The economics of further drug legalisation

Chris Burford cburford at gn.apc.org
Sun Aug 15 13:05:55 PDT 1999


What do people think of the economics of this article? And the implications for social management of risk and pleasure? Presumably some drugs will remain illegal, the boundary will just shift.

The timing of the article in the Observer, London, is probably prompted by the new leader of the Liberal Democrats in Britain, Charles Kennedy, has come out in favour of a royal commission on illicit drugs.
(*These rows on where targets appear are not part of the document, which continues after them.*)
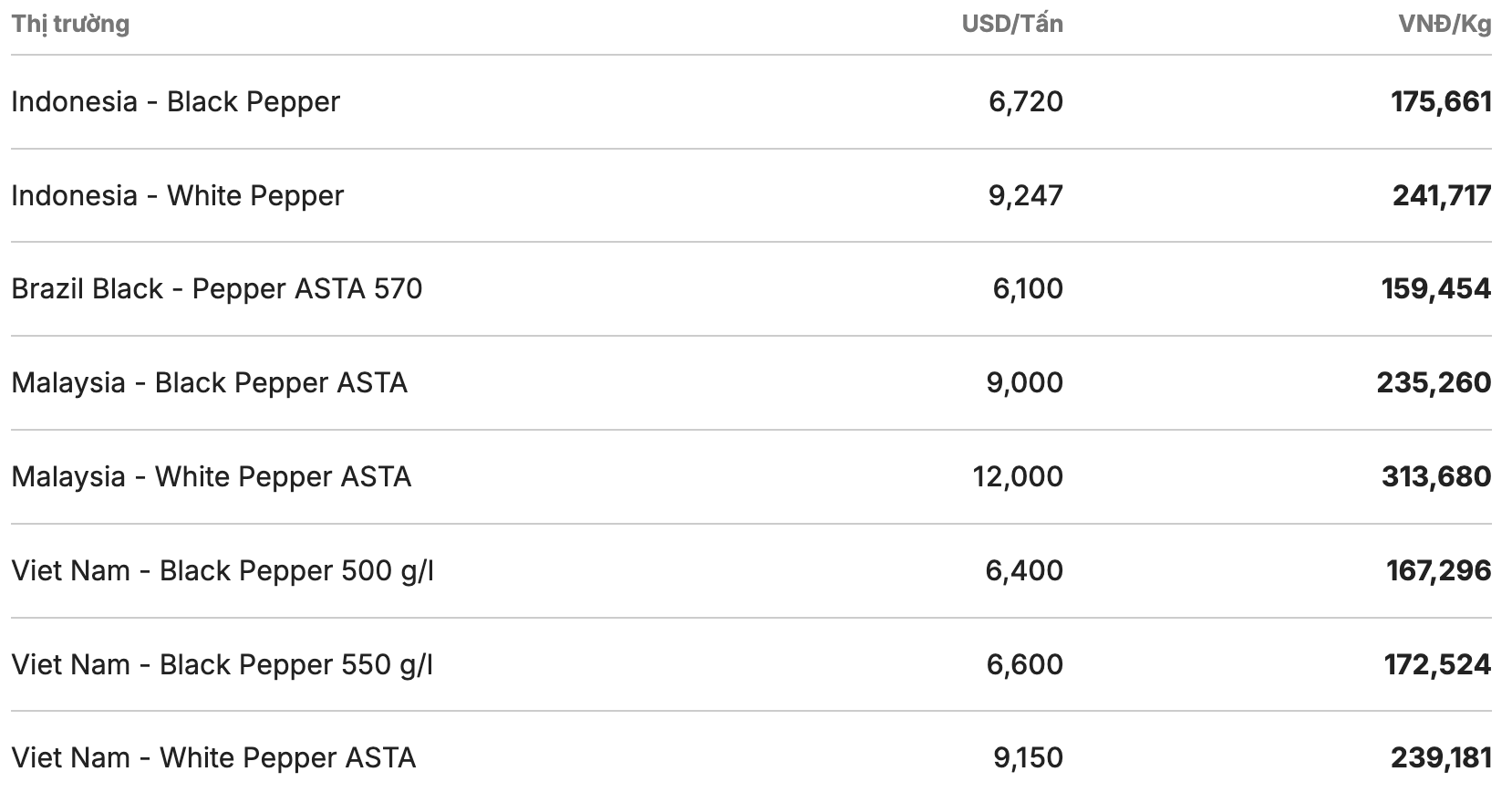The height and width of the screenshot is (803, 1512).
Task: Select Viet Nam - Black Pepper 550 g/l
Action: click(222, 664)
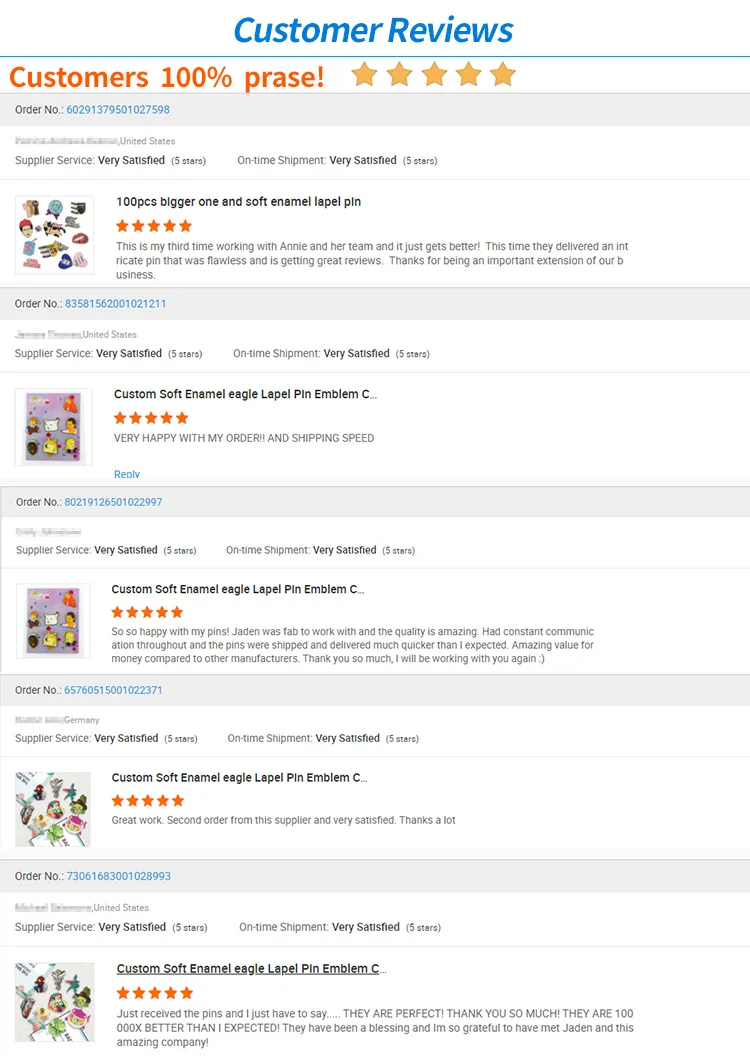
Task: Open order number 80219126501022997
Action: 113,502
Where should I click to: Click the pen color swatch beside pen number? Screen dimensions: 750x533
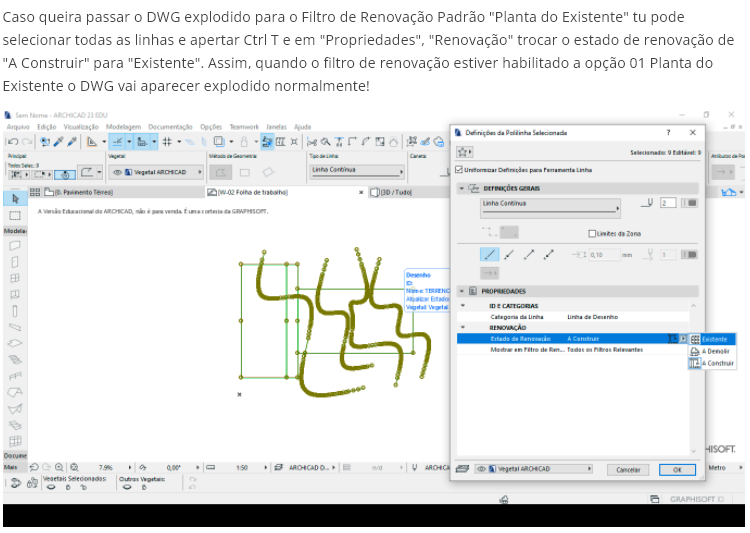point(689,203)
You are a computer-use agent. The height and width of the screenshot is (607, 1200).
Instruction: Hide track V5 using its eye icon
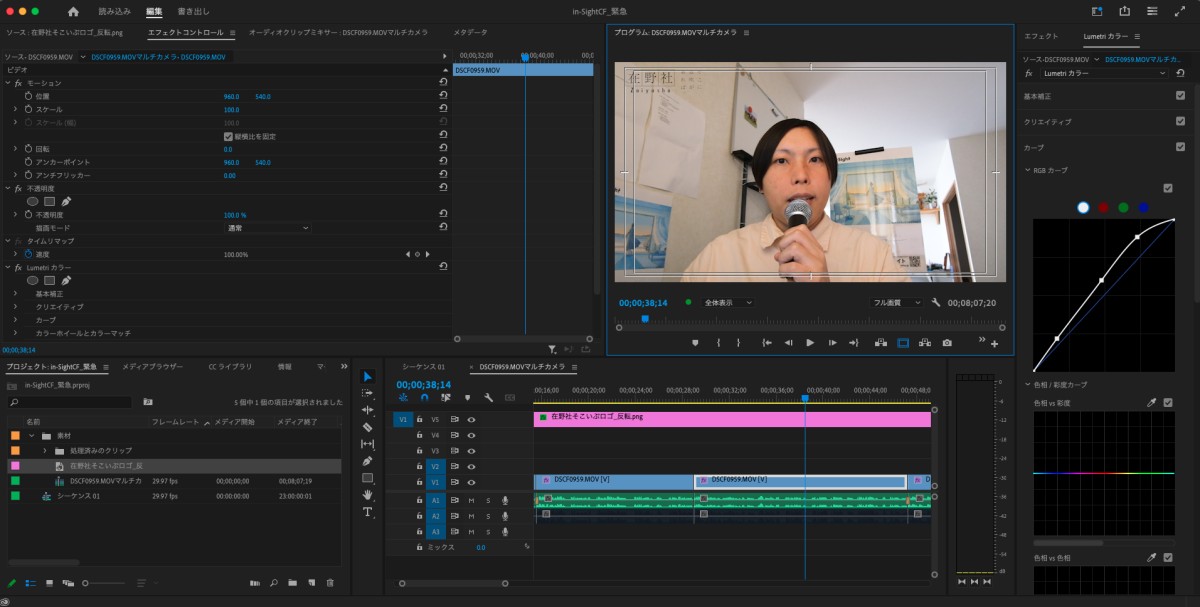click(x=471, y=420)
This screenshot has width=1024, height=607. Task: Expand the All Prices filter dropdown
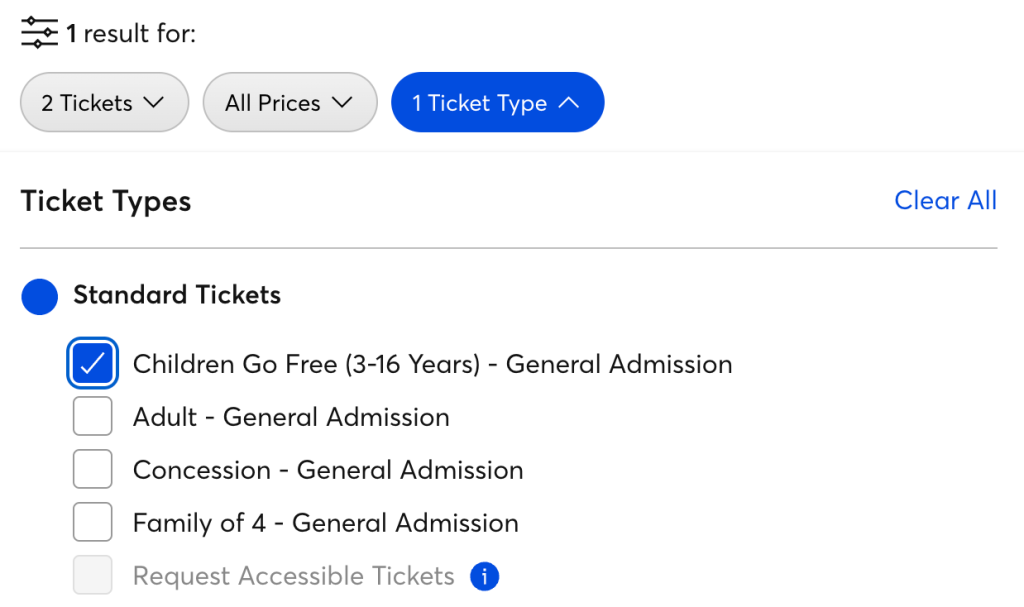(x=289, y=102)
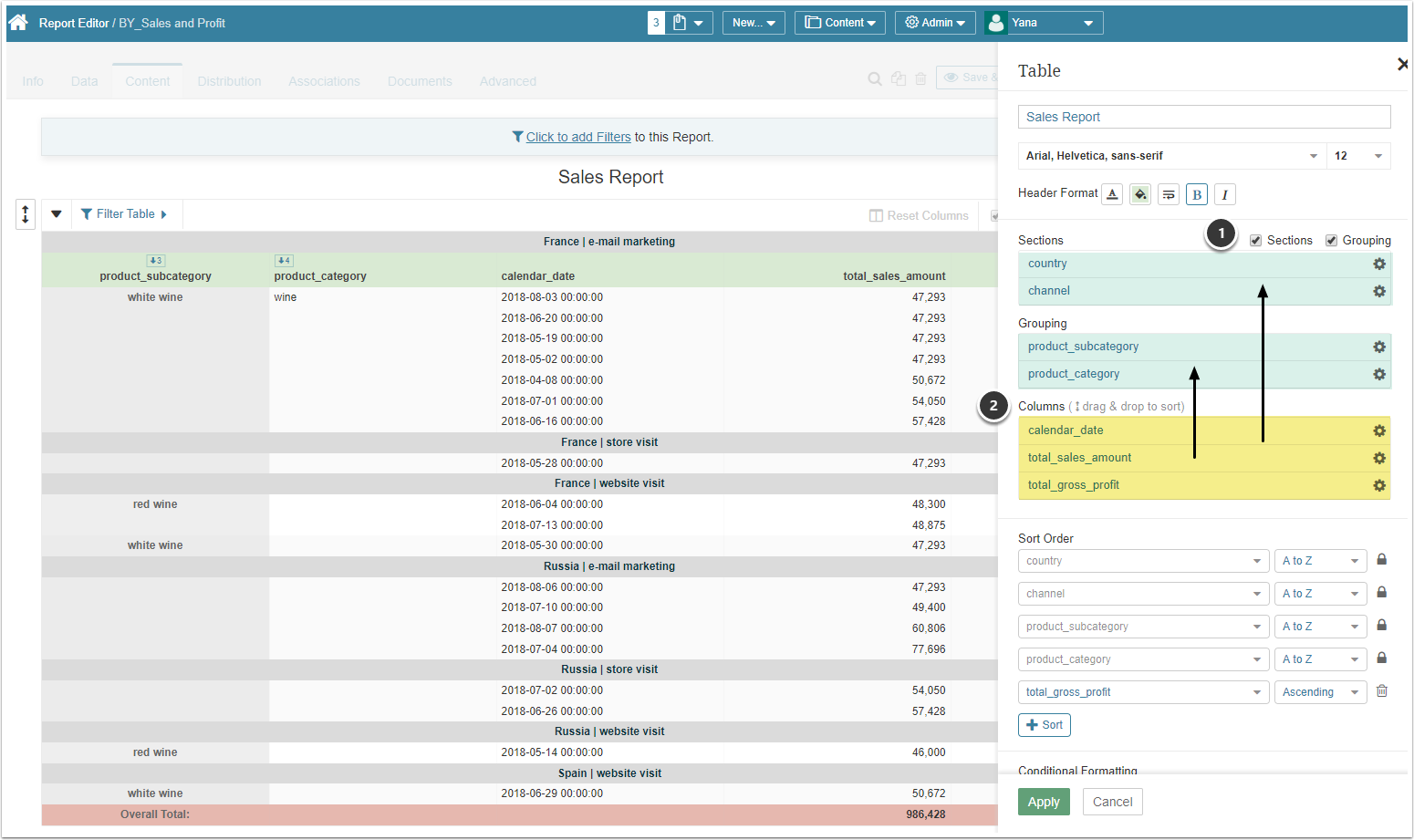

Is this just an argument about liberalism? or about the social management of social production? Do red-blooded socialists on this list think that cannabis consumption should be legal but it should be produced only by a state owned national monopoly of farms and manufacturers? Should the industry be restricted to petty bourgeois or third world manufacturers, or should large monopoly companies be able to market their product?

Will advertising be permitted? Will there be health warnings on the packets, and saying what? Can the products be genetically modified, considering the pharmaceutical industry is probably very interested in them? Should the product be rationed by anything other than price?

Was the Swiss model that went to referendum recently, both progressive and practical?

Does the cost-benefit analysis of legalisation also include economising on military, and "humanitarian",expenditure in a country like Colombia?

Chris Burford

London

___________________________


>From the (London) Observer

Sunday August 15, 1999

The economic case for drugs: Legalisation would cut crime and save money

Jeffrey Miron, Chairman of the Department of Economics at Boston University.

America spends at least $20 billion (£13 billion) a year on drug enforcement, and arrests more than one million people a year on drug charges. Yet, according to standard economic analysis and existing evidence, drug legalisation would be a far superior policy to drug prohibition.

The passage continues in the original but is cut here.